→ Your task
Reproduce everything from the line containing "This screenshot has height=362, width=476." down to the line containing "This screenshot has width=1024, height=576.", both included, with the requests kept as they are. Offset every coordinate in the answers by 136.

→ Record excerpts
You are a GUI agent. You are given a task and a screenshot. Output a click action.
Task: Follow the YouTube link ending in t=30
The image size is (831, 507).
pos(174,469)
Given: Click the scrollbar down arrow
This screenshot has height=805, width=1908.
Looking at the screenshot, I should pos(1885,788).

---

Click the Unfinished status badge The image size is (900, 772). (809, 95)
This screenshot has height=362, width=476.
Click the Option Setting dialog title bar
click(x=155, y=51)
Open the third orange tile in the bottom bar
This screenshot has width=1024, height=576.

→ Exercise response
This screenshot has height=362, width=476.
Click the Option Setting dialog title bar
click(x=291, y=187)
Open the third orange tile in the bottom bar
This screenshot has width=1024, height=576.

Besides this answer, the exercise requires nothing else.